The folks who call Danville home dearly love their little town. They love their neighbors, schools, tree-lined streets and cozy downtown, which looks like it was plucked from a Norman Rockwell painting.
Those sentiments resonated at a Town Council meeting Tuesday night, when more than 300 residents packed the community center and several dozen spoke during a public hearing on the proposed general plan.
"These are all the chairs we have," said Mayor Newell Arnerich, apologizing to those standing.
Another sentiment that quickly surfaced: Most residents don't want anything to change. With a few exceptions -- some of whom were booed -- residents said they don't want affordable housing, a sustainable action plan, membership in the Association of Bay Area Governments or state interference in their plans.
Wouldn't it be nice if things were that simple? I understand wanting to keep things as they are. When my daughter was 8 years old, I didn't want her to grow up.

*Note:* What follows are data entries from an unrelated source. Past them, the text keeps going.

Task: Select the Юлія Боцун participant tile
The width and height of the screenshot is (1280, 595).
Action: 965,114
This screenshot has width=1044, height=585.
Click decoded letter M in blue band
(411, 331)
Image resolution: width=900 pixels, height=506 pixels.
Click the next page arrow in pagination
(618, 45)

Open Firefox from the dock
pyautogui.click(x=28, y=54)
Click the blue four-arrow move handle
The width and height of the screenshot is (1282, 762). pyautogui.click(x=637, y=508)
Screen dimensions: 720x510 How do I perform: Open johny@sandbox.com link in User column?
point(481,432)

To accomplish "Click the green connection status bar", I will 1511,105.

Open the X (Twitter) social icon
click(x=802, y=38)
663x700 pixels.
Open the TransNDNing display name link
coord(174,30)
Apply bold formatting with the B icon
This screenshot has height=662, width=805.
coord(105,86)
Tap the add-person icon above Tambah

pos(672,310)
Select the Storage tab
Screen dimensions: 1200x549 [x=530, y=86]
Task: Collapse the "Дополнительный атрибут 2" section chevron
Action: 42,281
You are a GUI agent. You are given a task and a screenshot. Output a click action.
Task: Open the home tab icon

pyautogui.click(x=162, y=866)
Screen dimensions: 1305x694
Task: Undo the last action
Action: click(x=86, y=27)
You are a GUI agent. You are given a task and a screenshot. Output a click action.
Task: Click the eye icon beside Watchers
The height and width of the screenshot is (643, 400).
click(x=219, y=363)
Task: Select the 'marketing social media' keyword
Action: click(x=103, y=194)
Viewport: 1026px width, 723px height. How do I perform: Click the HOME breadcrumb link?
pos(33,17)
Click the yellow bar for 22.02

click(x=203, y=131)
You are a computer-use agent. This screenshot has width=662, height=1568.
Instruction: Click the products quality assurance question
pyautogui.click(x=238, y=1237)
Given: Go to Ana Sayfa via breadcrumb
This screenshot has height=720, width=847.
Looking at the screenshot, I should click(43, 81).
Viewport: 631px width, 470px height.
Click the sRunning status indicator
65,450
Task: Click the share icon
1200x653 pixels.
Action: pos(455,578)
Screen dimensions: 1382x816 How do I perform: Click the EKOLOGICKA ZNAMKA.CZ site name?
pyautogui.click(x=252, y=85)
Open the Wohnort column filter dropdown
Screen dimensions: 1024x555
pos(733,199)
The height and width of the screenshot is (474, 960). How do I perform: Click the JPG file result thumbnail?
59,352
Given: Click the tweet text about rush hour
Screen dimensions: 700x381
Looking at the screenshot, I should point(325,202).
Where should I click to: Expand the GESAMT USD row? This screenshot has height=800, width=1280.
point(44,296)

Unflappable Town Manager Joe Calabrigo calmly explained that state mandates require the town to comply with its Regional Housing Needs Allocation (9.6 acres to be zoned for affordable housing). He added that Danville's housing demands are well within reason.
"Danville is the eighth-largest city in the county; our allocation is 10th largest," he said. "We have 4 percent of the population; we've been assigned 2.7 percent of regional housing needs."
Danville residents roil at the notion that any of them are wealthy elitists -- I know, because I've been accused of suggesting that -- but Tuesday's meeting felt like a country club membership vote, members explaining why they couldn't support undeserving applicants.
"I worked hard to be able to live here," said one.
"None of us moved here for high-density, low-income housing," said another.
"If we provide the housing some people are suggesting," a man said, "we could wind up being another Antioch."
Nothing elitist about that.
Danville resident and County Supervisor Candace Andersen was in the minority: "I've always been an advocate of affordable housing, recognizing we not only have a legal but an ethical obligation to provide our fair share."
Several muffled jeers followed. One speaker vowed she'd never vote for Andersen again.
This issue has not only been heated. It's been distorted. This zoning is not, as some intimated, for Section 8 housing. It's for those earning no more than 60 percent of median income, and at this point, it's hypothetical.
One resident wanted to know what would happen if the city ignored its RHNA requirement. The answer as I understand it: Nonprofit housing groups can sue; the state can intercede. Pleasanton tried and suffered that fate.
Curiously, less attention was paid to part of the general plan that merits scrutiny. That's allowing single-family homes on land zoned for open spaces, including a 70-home SummerHill Homes project. Maryann Cella, who opposes the idea, said the city is circumventing Measure S, which requires voters' approval for such zoning changes.
On the bright side, though, I doubt that housing will be affordable.